Get All YouTube Videos from a Channel with YouTube API

ajcwebdev Channel ID UCpdzti0GURPfMjKzYK5FVSA YOUR_UPLOADS_PLAYLIST_ID=UUOYqYy7ebj5j63TbdGB-Lcg YOUR_API_KEY=AIzaSyCaliciFAZ48IMEV5WhTjLZ0ejMIUMt_D4

Terminal window
brew install jq

To get all videos for a given channel, we can’t directly make a request for “all videos of a channel”. However, a channel’s “uploads” playlist is a system-generated playlist that contains all of the public uploads from a channel. We can retrieve it in two steps:

  1. Get the playlist ID of the ‘uploads’ playlist for a channel.
  2. List the videos in that playlist.

Get playlist ID of uploads playlist

You first need to make a request to the channels endpoint (www.googleapis.com/youtube/v3/channels) to get the “uploads” playlist ID.

Terminal window
curl "https://$YOUTUBE_API_ENDPOINT/channels?part=contentDetails&id=$CHANNEL_ID&key=$YOUTUBE_API_KEY"
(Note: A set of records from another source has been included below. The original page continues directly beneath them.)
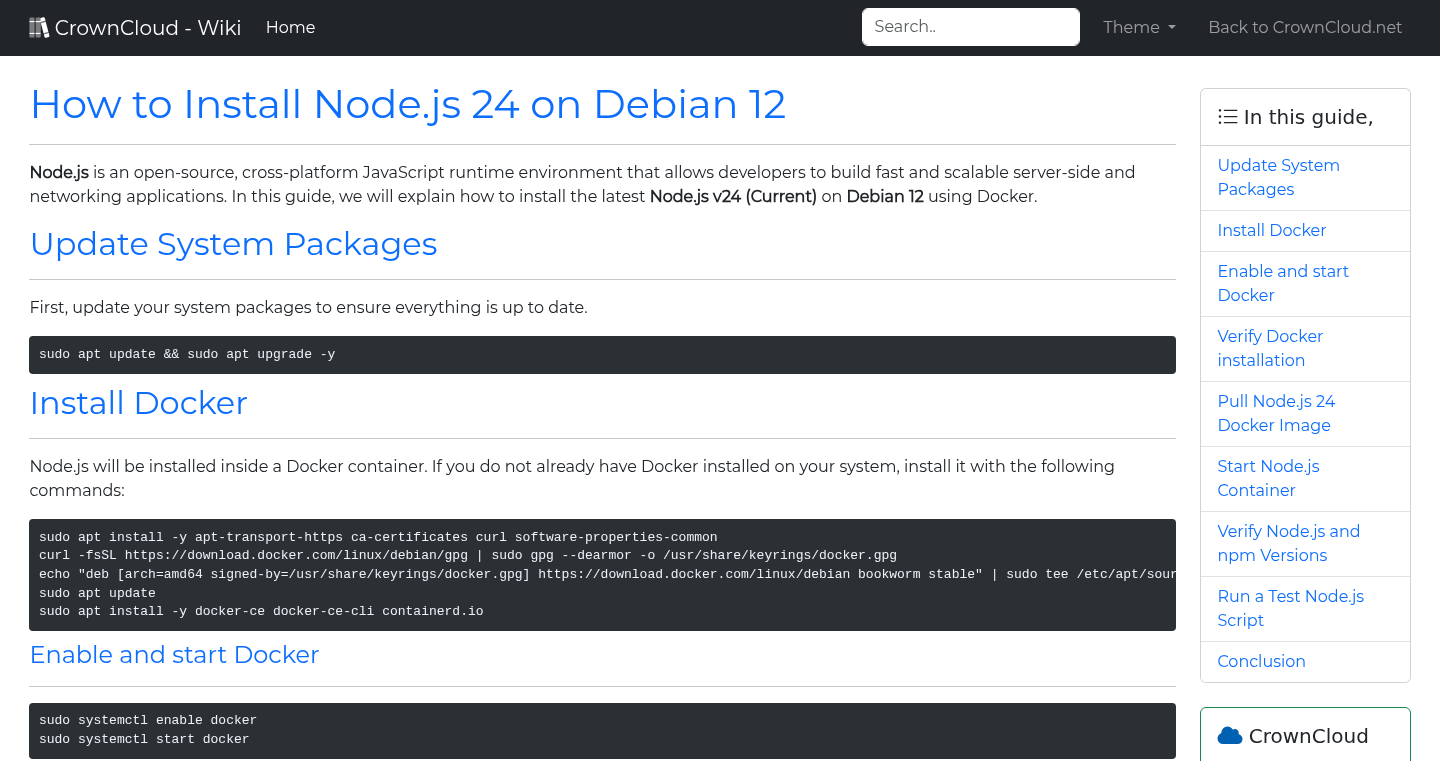Jump to Start Node.js Container section

1267,478
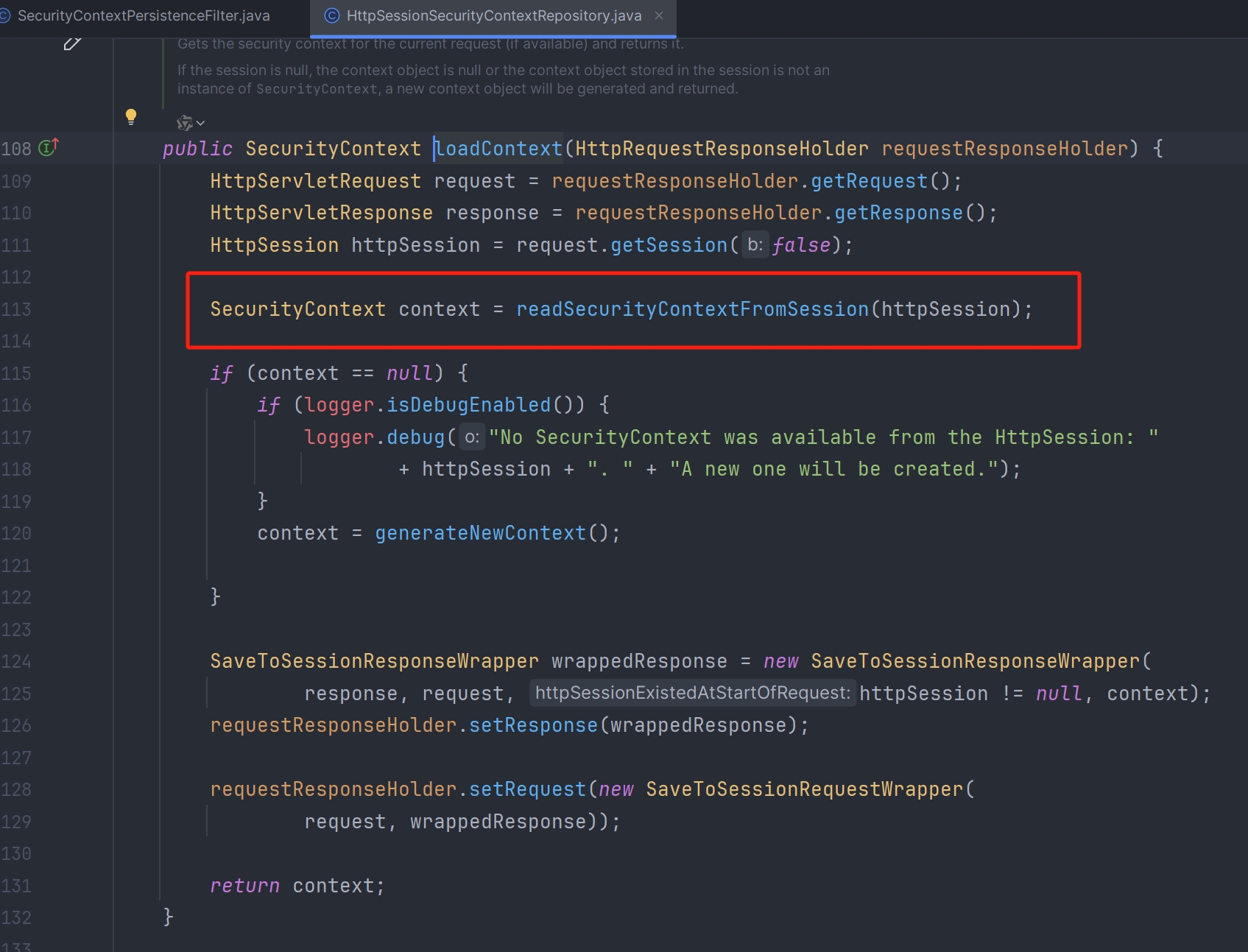Viewport: 1248px width, 952px height.
Task: Click the AI assistant icon above loadContext
Action: (x=184, y=123)
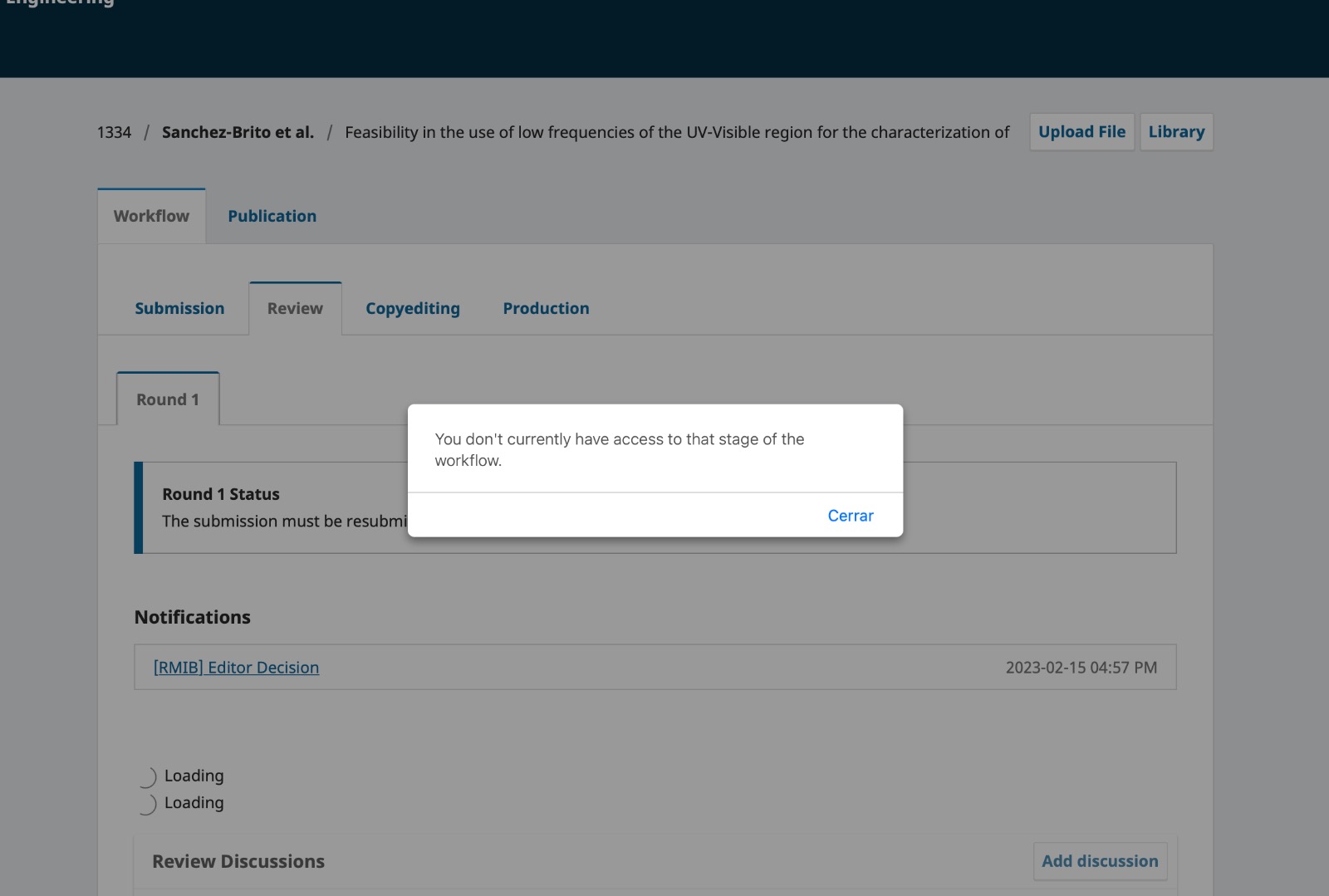Click the Sanchez-Brito et al. author name
The height and width of the screenshot is (896, 1329).
(238, 132)
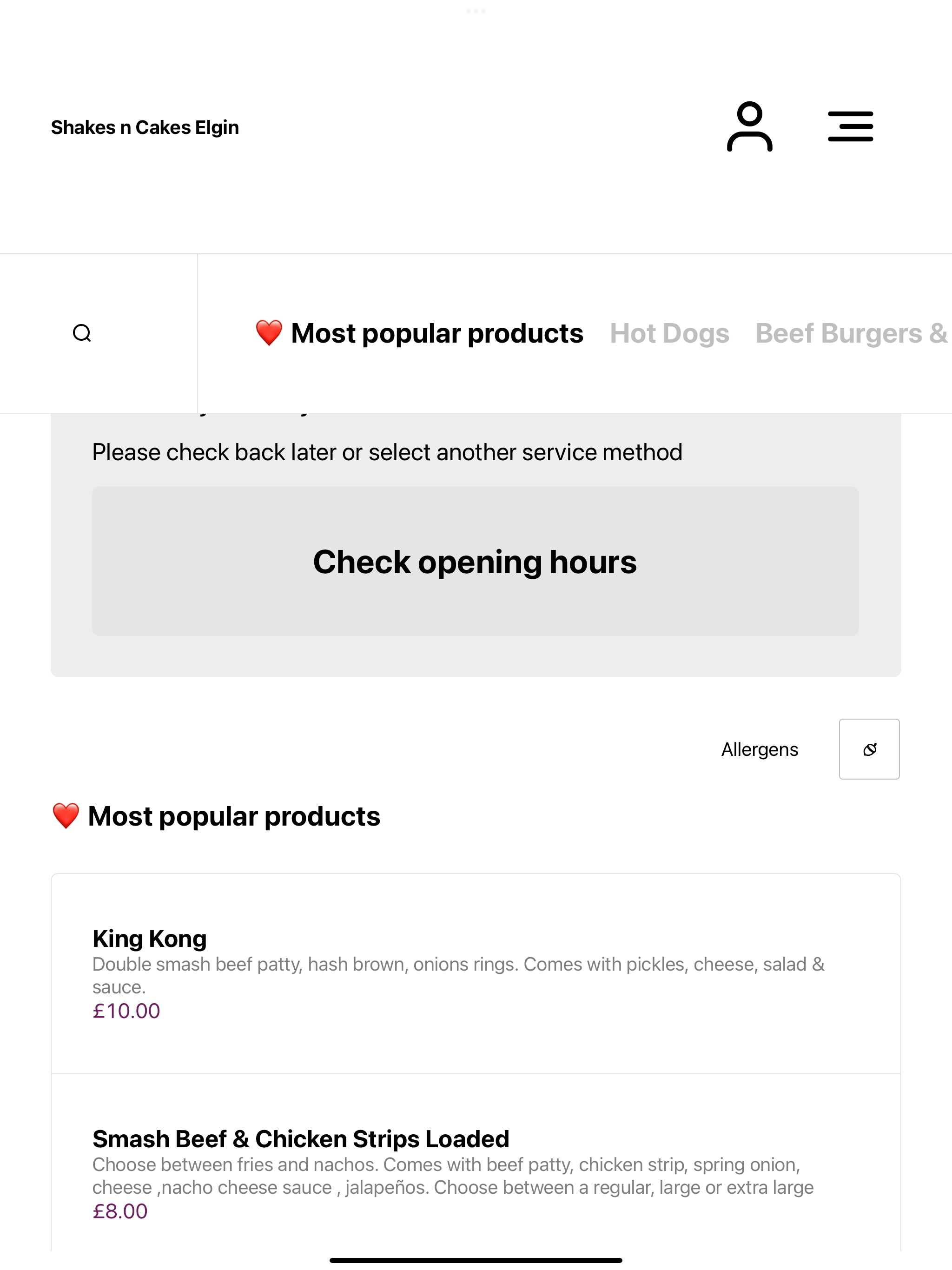Switch to the Hot Dogs tab
The width and height of the screenshot is (952, 1270).
point(669,333)
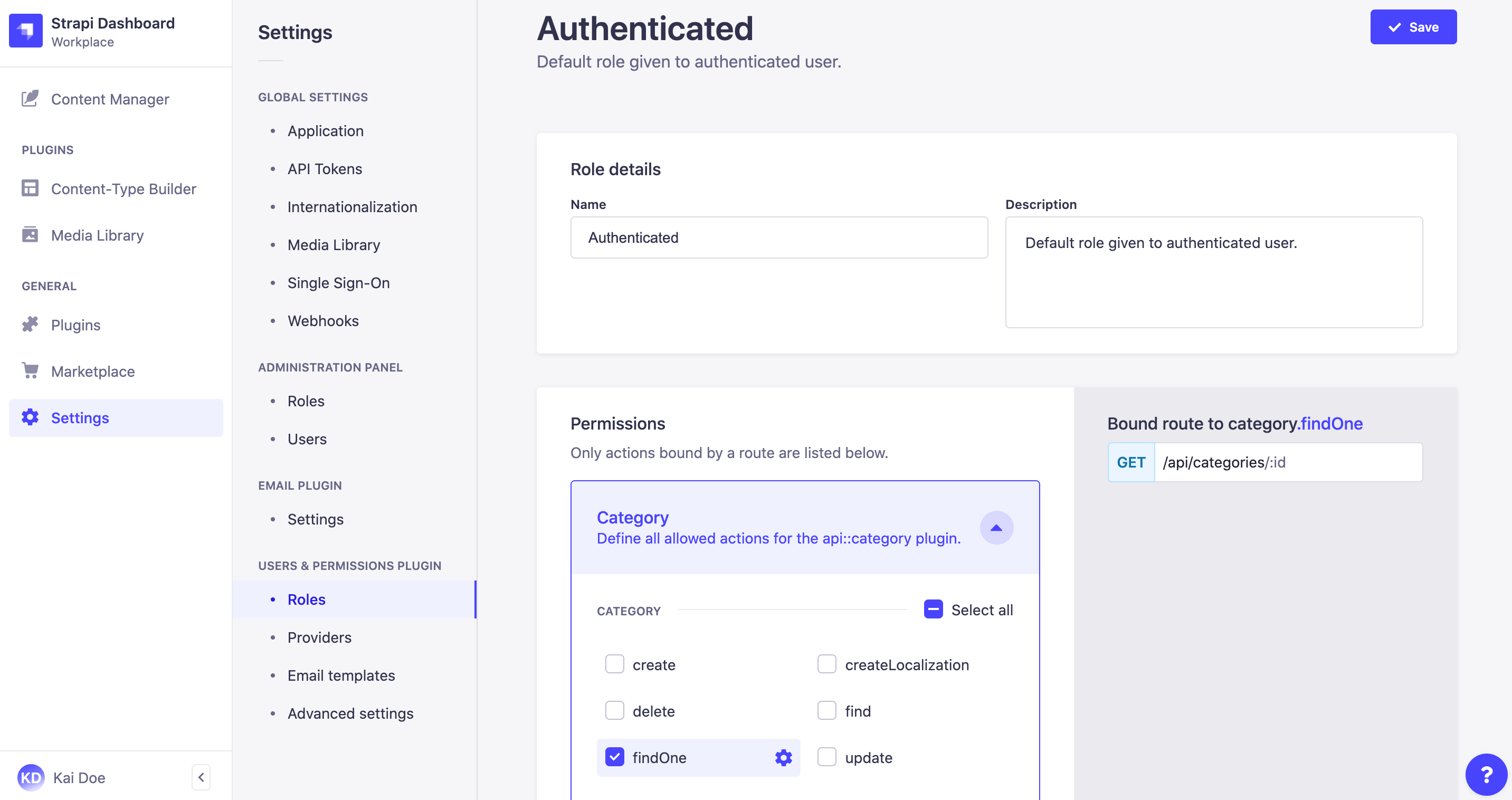This screenshot has height=800, width=1512.
Task: Click the Name field containing Authenticated
Action: pyautogui.click(x=779, y=237)
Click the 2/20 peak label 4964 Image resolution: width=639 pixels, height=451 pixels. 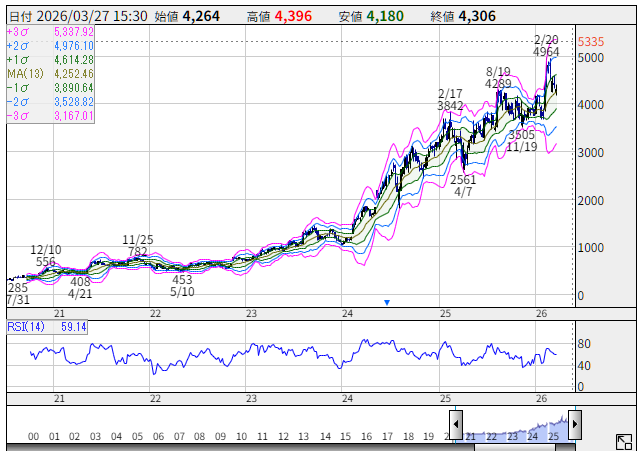pyautogui.click(x=546, y=51)
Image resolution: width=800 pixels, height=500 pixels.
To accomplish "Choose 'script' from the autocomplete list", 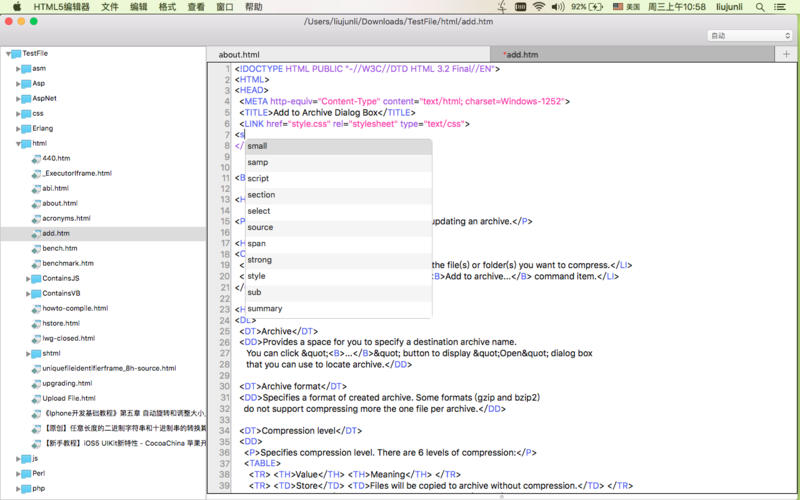I will click(x=258, y=178).
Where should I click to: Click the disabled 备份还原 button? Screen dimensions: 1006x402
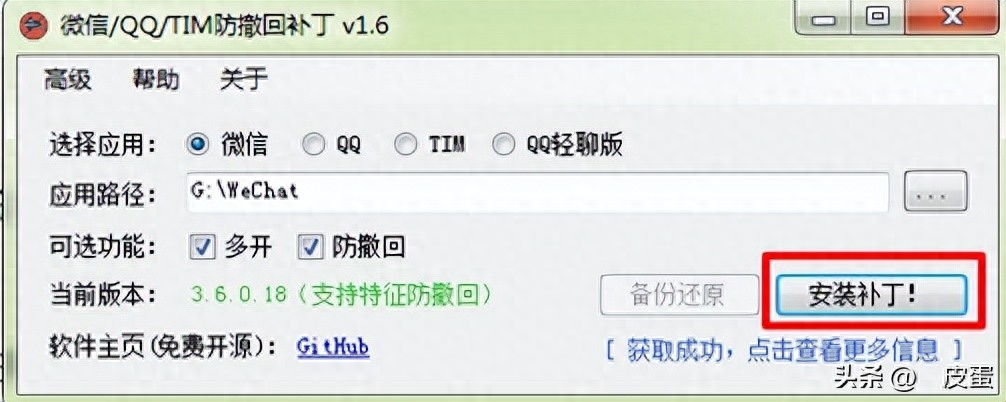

In the JSON response from this request, look for the items[0].contentDetails.relatedPlaylists.uploads field to find the “uploads” playlist ID.

Save the ID to a new environment variable called UPLOADS_PLAYLIST_ID.

Terminal window
echo '\nexport UPLOADS_PLAYLIST_ID=YOUR_UPLOADS_PLAYLIST_ID_HERE' >> $HOME/.zshrc
# UUOYqYy7ebj5j63TbdGB-Lcg
source $HOME/.zshrc

List videos in uploads playlist

Once you have the “uploads” playlist ID (UUOYqYy7ebj5j63TbdGB-Lcg), you can make a request to the playlistItems endpoint (www.googleapis.com/youtube/v3/playlistItems) to list the videos in that playlist:

Terminal window
curl "https://$YOUTUBE_API_ENDPOINT/playlistItems?part=snippet&playlistId=$UPLOADS_PLAYLIST_ID&key=$YOUTUBE_API_KEY&maxResults=50"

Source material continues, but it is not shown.